Cooking oil is typically a liquid at room temperature, although some oils that contain saturated fat, such as coconut oil, palm oil and palm kernel oil are solid.[1]

There are a wide variety of cooking oils from plant sources such as olive oil, palm oil, soybean oil, canola oil (rapeseed oil), corn oil, peanut oil and other vegetable oils, as well as animal-based oils like butter and lard.

Oil can be flavoured with aromatic foodstuffs such as herbs, chillies or garlic.

Health and nutrition

Olive oil
Sunflower seed oil

The appropriate amount of fat as a component of daily food consumption is established as a guideline by regulatory agencies such as the FDA which recommends that 10% or fewer of calories consumed daily should be from saturated fat and 20-35% of total daily calories come from polyunsaturated and monounsaturated fats.[2]

While consumption of small amounts of saturated fats is common in diets,[3] meta-analyses found a significant correlation between high consumption of saturated fats and blood LDL concentration,[4] a risk factor for cardiovascular diseases.[5] Other meta-analyses based on cohort studies and on controlled, randomized trials found a positive[6] or neutral[7] effect from shifting consumption from saturated fats to polyunsaturated fats (10% lower risk for 5% replacement).[7]

Mayo Clinic has highlighted oils that are high in saturated fats, including coconut, palm oil and palm kernel oil. Those having lower amounts of saturated fats and higher levels of unsaturated (preferably monounsaturated) fats like olive oil, peanut oil, canola oil, soy and cottonseed oils are generally healthier.[8] The US National Heart, Lung and Blood Institute[9] urged saturated fats be replaced with polyunsaturated and monounsaturated fats, listing olive and canola oils as sources of healthier monounsaturated oils while soybean and sunflower oils as good sources of polyunsaturated fats.
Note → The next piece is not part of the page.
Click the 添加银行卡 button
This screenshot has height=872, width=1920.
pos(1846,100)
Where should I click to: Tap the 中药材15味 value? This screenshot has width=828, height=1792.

One study showed that consumption of non-hydrogenated unsaturated oils like soybean and sunflower are preferable to the consumption of palm oil for lowering the risk of heart disease.[10]

Peanut, cashew and other nut-based oils may present a hazard to persons with a nut allergy.

Trans fats

Unlike other dietary fats, trans fats are not essential, and they do not promote good health.[11] The consumption of trans fats increases one's risk of coronary heart disease[12] by raising levels of "bad" LDL cholesterol and lowering levels of "good" HDL cholesterol.[13] Trans fats from partially hydrogenated oils are more harmful than naturally occurring oils.[14]

Several large studies[15][16][17][18] indicate a link between consumption of high amounts of trans fat and coronary heart disease and possibly some other diseases. The United States Food and Drug Administration (FDA), the National Heart, Lung and Blood Institute and the American Heart Association (AHA) all have recommended limiting the intake of trans fats.

Cooking with oil

Heating an oil changes its characteristics. Oils that are healthy at room temperature can become unhealthy when heated above certain temperatures. When choosing a cooking oil, it is important to match the oil's heat tolerance with the cooking method.[19]

Palm oil contains more saturated fats than canola oil, corn oil, linseed oil, soybean oil, safflower oil, and sunflower oil. Therefore, palm oil can withstand the high heat of deep frying and is resistant to oxidation compared to highly unsaturated vegetable oils.[20] Since about 1900, palm oil has been increasingly incorporated into food by the global commercial food industry because it remains stable in deep frying or in baking at very high temperatures[21][22] and for its high levels of natural antioxidants.[23]

Oils that are suitable for high-temperature frying (above 230 °C or 446 °F) because of their high smoke point:

Storing and keeping oil

All oils degrade in response to heat, light, and oxygen.[25] To delay the development of rancidity, a blanket of an inert gas, usually nitrogen, is applied to the vapor space in the storage container immediately after production, a process called tank blanketing.

In a cool, dry place, oils have greater stability, but may thicken, although they will soon return to liquid if they stand at room temperature. To minimize the degrading effects of heat and light, oils should be removed from cold storage just long enough for use. Refined oils high in monounsaturated fats, such as macadamia oil,[25] keep up to a year, while those high in polyunsaturated fats keep about six months. Rancidity tests show that the life of walnut oil is about 3 months, a period considerably shorter than the "best before" duration shown on labels.[25]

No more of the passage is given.